MARKET OUTLOOK FOR TUESDAY, JAN 02, 2018
Indian Equity Markets had a turbulent start to the new year as the benchmark NIFTY50 remained range bound throughout the day but saw a sharp decline in the last your of the trade. The Index ended the day losing 95.15 points or 0.90%. Though there is no technical breakdown on the Charts, the Monday’s session remain technically important and it has certainly pushed the NIFTY into some more time under consolidation. On Tuesday, we see a quiet opening to the Markets. We may see some lower volumes as well as the participation in the Markets will remain affected due New Year holidays.

The levels of 10465 and 10510 will play out as important resistance levels to watch out for on Tuesday. Supports come in lower at 10380 and 10345.

The Relative Strength Index – RSI on the Daily Chart is 55.2808 and it remains neutral showing no divergence against the price. The Daily MACD continues to stay bullish remaining in continuing buy mode. An engulfing bearish candle has emerged. It remains significant as it has occurred at the resistance zone of 10490-10535 and therefore it reinforces the credibility of this resistance area.

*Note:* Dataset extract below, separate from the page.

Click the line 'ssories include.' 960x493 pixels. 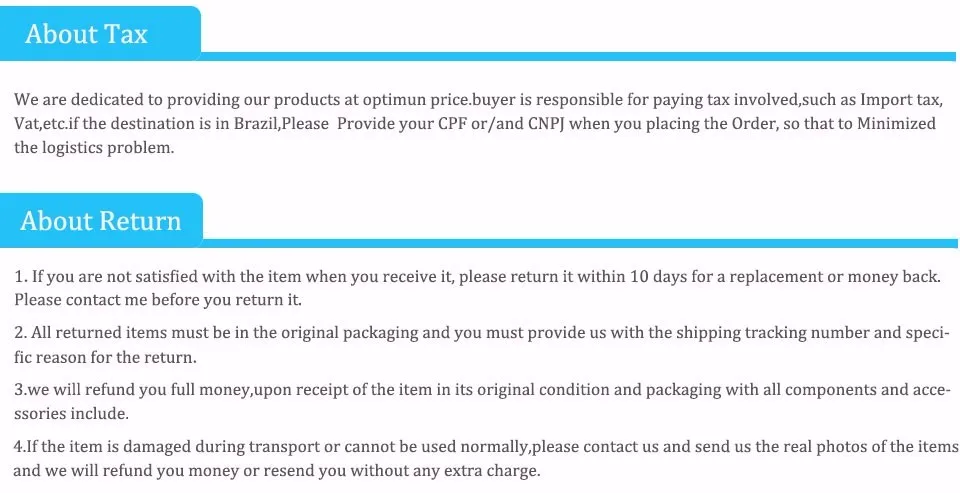[x=71, y=414]
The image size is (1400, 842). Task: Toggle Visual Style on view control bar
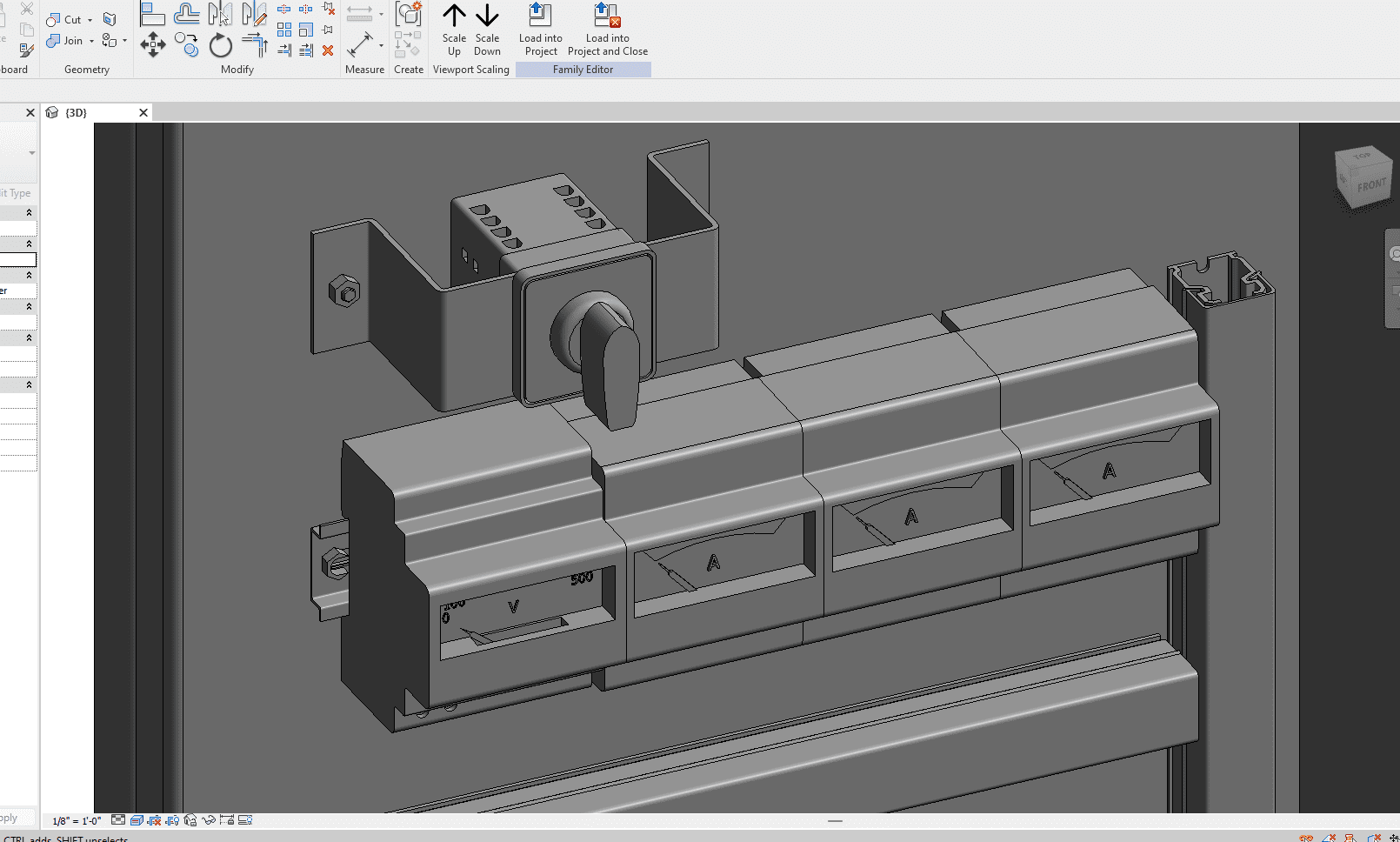pos(137,820)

The pattern analysis reveals the importance of the 10490-10535 support zones. The Markets have once again failed to confirm the attempted breakout twice from these levels. This zone will continue to act as immediate short term resistance for the Markets.

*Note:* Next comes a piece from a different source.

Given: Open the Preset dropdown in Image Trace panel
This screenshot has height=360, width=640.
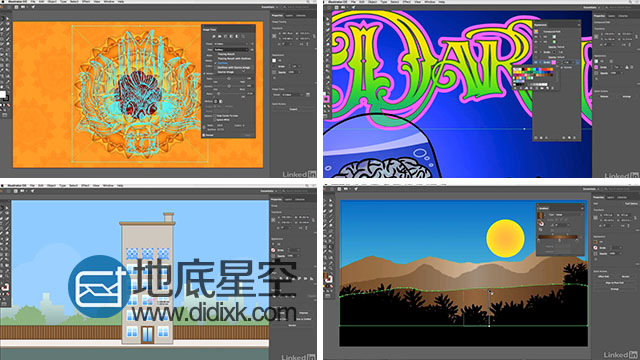Looking at the screenshot, I should pos(231,44).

Failing to clear the 10490-10535 zones for the second time has shown the credibility of this resistance area. Failure to clear the 10490-10535 zones has made some more consolidation imminent in the Markets. There is no structural breach on the Charts but these levels will continue to resist until we see a comprehensive breakout above this resistance area. Going into trade on Tuesday, selection of stocks will hold the key. We recommend avoiding shorts and trimming exposures with any potential up move and protecting profits. Due to New Year holiday season, the volumes will remain affected and this may also infuse some lack of depth and volatility in the Markets. Cautious outlook is advised for the day.

Milan Vaishnav, CMT, MSTA
Technical Analyst 
(Research Analyst, SEBI Reg. No. INH000003341)


Member: 
CMT Association (Formerly known as Market Technicians Association, (MTA), USA
Canadian Society of Technical Analysts, (CSTA), CANADA
Society of Technical Analysts (STA), UK  


+91- 70164-32277  /  +91-98250-16331  

Monday, January 1, 2018

MARKET OUTLOOK FOR MONDAY, JAN 01, 2018

MARKET OUTLOOK FOR MONDAY, JAN 01, 2018
The last session of the Year 2017 ended on a buoyant note as the benchmark Index NIFTY50 once again showed inclination to reattempt the earlier failed breakout. The NIFTY ended with a gain of 52.80 points or 0.50%. While we usher into the New Year on Monday, we see the Markets initiating themselves on a modestly positive note. In all likelihood, the up move that was witnessed on Friday will spill over into Monday’s session as well. We may see Markets extending its gains at least in the initial trade. In any case, the levels of 10490 will remain critically important levels to watch out for.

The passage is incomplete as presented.